For comprehensive understanding of initial swing angle effects, we choose the following three nonzero initial swing angle cases for comparison study: Case C-IV: d = 4 m and θ = 0.1 rad Case C-V: d = 2 m and θ = 0.1 rad Case C-VI: d = 0 m and θ = 0.1 rad
The simulation results are shown in Figures 8 and 9. From Figure 8, it can be easily found that, regarding the maximum midspan deflection, Case C-VI has the maximum value (0.0958 m), following Case C-V (0.0954 m), and Case C-IV has the minimum value (0.0949 m). From Figure 9, one can obtain that the larger the axle base, the smaller the vertical displacement of the trolley, too.
To further study the effect of the initial swing angle of the payload on the midspan deflection of the beam, the following two cases were added: Case C-VII: d = 4 m and θ = 0.2 rad Case C-VIII: d = 4 m and θ = 0.3 rad
From Figure 10, one can observe that Case C-I has the minimum value of the maximum midspan deflection of the beam (0.0940 m), following Case C-IV (0.0949 m) and Case VII (0.0977 m), and Case C-VIII has the maximum value (0.1018 m).

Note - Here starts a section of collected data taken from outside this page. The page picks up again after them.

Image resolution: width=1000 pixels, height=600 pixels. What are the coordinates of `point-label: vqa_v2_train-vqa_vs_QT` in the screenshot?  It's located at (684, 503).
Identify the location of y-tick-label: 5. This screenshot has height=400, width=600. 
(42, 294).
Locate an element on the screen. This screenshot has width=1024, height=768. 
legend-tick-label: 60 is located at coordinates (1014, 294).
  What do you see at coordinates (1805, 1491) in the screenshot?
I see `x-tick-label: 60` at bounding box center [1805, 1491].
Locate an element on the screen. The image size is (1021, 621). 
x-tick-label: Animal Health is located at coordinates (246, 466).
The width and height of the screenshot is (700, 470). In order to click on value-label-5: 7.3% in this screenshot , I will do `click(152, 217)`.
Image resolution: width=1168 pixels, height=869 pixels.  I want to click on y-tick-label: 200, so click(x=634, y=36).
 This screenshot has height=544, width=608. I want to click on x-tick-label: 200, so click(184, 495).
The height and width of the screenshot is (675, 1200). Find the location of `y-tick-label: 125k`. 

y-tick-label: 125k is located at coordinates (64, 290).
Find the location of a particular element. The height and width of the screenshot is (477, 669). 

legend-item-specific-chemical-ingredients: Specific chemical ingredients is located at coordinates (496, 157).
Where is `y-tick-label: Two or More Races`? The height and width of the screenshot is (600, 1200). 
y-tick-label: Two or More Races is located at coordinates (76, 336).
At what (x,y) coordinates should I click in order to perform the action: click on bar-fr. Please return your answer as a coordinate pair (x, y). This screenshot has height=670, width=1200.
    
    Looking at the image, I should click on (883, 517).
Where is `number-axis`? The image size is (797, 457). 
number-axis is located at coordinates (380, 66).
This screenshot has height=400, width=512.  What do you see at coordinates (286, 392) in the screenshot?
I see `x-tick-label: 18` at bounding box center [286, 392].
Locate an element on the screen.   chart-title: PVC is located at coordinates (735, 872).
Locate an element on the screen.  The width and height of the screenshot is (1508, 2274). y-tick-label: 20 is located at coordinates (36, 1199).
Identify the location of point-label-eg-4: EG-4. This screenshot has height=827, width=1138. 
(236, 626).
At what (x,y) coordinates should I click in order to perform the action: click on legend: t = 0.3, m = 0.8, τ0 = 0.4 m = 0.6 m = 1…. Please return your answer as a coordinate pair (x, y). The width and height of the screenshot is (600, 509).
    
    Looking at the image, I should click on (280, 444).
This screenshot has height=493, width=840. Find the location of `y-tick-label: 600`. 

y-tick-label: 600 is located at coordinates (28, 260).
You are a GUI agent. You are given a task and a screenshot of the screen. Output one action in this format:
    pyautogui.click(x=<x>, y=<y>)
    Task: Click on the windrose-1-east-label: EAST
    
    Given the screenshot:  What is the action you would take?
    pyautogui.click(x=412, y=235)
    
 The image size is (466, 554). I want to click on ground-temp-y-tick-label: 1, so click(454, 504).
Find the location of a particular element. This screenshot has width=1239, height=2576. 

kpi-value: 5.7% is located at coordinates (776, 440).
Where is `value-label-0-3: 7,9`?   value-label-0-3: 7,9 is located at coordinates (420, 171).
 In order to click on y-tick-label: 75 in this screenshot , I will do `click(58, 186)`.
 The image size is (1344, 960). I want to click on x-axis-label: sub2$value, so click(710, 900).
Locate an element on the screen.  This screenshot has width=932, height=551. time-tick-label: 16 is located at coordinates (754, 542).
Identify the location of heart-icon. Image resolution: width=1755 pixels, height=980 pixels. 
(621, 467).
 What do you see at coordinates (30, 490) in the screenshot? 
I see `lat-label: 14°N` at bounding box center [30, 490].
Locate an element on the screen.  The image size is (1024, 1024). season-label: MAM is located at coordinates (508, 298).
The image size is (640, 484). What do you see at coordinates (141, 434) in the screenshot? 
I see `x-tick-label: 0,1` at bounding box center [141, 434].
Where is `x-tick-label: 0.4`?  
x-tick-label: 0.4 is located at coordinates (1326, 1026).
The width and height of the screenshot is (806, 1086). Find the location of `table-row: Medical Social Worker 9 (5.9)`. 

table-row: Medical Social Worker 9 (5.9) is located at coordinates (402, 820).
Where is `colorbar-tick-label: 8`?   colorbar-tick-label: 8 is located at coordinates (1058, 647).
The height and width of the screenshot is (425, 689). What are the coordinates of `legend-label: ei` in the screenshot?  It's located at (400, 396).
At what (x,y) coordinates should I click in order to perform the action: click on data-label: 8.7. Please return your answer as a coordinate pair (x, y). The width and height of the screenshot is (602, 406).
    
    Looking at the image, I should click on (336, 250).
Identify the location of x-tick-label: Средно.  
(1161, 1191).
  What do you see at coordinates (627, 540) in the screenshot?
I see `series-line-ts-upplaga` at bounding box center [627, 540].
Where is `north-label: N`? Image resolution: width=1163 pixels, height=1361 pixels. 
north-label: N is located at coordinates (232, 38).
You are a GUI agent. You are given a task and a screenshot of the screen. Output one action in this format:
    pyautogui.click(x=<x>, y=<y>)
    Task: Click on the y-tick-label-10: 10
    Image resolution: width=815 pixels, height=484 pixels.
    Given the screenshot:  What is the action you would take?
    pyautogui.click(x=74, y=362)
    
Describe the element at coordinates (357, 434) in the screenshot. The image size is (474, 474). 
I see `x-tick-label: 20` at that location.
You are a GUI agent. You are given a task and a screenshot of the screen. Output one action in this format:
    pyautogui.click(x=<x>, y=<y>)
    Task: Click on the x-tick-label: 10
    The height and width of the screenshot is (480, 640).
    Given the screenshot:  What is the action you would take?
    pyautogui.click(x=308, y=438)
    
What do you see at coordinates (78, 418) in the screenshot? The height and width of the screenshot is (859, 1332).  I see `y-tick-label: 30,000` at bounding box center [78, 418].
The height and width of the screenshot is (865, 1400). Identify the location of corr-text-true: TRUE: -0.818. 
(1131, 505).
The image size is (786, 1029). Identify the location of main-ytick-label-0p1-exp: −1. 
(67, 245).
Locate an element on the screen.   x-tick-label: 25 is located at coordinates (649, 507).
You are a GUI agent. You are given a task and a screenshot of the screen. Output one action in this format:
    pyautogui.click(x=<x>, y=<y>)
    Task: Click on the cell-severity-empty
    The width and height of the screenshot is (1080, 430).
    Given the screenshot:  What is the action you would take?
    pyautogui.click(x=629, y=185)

Thus, as the initial swing angle increased, the maximum midspan deflection of the beam increased. As shown in Figure 11, the vertical displacement of the centre of the trolley increased as the initial swing angle increased.
4. Conclusions
A novel moving load model for 2D crane systems of which the trolley has two axles was proposed in this paper. By comparing with existing papers, the proposed model was verified and can be considered as an extended version of comparative models. After the validation, the dynamics of a gantry crane system with a two-axle trolley were studied. On the basis of the forgoing analyses, one can draw the conclusions:(1)There is small amplitude vibration of the beam under the action of the two-axle trolley. Thus, the dynamic responses of the beam subjected to a two-axle trolley is more accurate than that to a single-axle trolley.(2)If the system parameters keep unchanged, the larger the axle base of the trolley, the smaller the maximum midspan deflection. Therefore, with a large total mass of the trolley and payload, increasing the length of trolley’s axle base will decrease the maximum midspan deflection.(3)The greater swing angle coincides with the greater midspan deflection. In order to avoid impact on the flexible beam, the swing angle should be controlled as small as possible.
Data Availability
The data used to support the findings of this study are available from the corresponding author upon request.
Conflicts of Interest
The authors declare that there are no conflicts of interest regarding the publication of this paper.
Acknowledgments
This study was supported by the National Natural Science Foundation of China (No. 51675450), Sichuan Science and Technology Program (No. 2019YFG0300), and Open Research Project of Technology and Equipment of Rail Transit Operation and Maintenance Key Laboratory of Sichuan Province (No. 2019YW001).